Most recently, she wrote a column for the Times, getting
“old-timers to reflect on their lives,” says Fred Leeson,
the youngest of her three children and a reporter at The Oregonian.
Born in St. Paul, Minn., Jeanne Tellier grew up on a farm in nearby
Farmington. As a child, she was a 4-H state champion bread baker,
and she raised prize-winning shorthorn steers.
She
received a degree in food and nutrition from the University of Minnesota
and later worked for the Eddy Bakery Co. in Helena, Mont., where
she met and married her husband, Del Leeson, a newspaper editor.
He died in 1972.
After World War II, the couple moved to Salt Lake City, where Leeson
taught home economics at the U. She also hosted a weekly radio show,
as well as a children's television show called “Small Fry
Kitchen.”
After
moving to Beaverton in 1961, Leeson obtained a master's degree in
education from Pacific University in Forest Grove. She taught English,
reading, and writing at West Sylvan Middle School until retiring
in 1976.
Leeson served 11 years on the Washington County (Ore.) Fair Board.

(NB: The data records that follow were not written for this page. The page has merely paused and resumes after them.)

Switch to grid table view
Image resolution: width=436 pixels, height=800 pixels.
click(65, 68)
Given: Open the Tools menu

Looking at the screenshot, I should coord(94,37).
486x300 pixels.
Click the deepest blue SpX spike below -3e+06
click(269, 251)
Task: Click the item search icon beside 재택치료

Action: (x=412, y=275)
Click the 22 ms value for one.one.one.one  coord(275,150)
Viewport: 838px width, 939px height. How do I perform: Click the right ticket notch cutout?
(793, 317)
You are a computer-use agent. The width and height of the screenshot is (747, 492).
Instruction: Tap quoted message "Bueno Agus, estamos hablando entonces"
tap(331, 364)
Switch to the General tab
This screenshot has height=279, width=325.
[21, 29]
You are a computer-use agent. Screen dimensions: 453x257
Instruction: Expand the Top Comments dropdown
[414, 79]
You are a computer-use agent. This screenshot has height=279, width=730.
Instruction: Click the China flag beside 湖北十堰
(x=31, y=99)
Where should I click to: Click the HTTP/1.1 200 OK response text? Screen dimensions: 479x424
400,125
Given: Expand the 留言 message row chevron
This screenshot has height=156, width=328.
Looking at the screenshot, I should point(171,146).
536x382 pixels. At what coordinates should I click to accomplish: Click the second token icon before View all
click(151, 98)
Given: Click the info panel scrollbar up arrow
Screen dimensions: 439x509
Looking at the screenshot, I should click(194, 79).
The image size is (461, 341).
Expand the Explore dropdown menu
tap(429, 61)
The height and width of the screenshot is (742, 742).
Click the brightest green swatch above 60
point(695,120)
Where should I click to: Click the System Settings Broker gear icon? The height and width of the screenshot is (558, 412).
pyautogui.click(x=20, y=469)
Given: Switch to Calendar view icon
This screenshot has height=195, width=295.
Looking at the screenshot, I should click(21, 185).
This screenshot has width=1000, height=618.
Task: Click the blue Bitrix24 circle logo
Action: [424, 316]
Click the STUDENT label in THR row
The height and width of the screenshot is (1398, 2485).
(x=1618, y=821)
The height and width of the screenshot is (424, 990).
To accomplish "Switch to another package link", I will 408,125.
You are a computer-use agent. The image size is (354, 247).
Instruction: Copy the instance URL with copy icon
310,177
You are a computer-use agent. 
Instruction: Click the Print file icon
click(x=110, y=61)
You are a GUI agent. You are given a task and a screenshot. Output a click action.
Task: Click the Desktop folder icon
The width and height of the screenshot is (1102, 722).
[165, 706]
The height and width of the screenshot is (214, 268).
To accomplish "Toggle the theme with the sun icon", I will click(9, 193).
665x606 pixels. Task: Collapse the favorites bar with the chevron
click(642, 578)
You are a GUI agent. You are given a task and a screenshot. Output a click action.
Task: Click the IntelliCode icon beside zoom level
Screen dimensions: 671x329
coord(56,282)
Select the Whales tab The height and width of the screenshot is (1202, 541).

In 1982, she successfully helped fight a campaign by Washington
County's Planning Commission to sell the fairgrounds. And in 1983
she helped pass a countywide hotel/motel tax to support the fair.
In addition to her son Fred of Northeast Portland,
Leeson is survived by her son George, who owns Image Conscious,
an art-poster publishing company in San Francisco; and daughter,
Susan, a former Oregon Supreme Court justice who lives in Salem
and is a legal consultant.
Edited
from an article published in The Oregonian 6/8/2006.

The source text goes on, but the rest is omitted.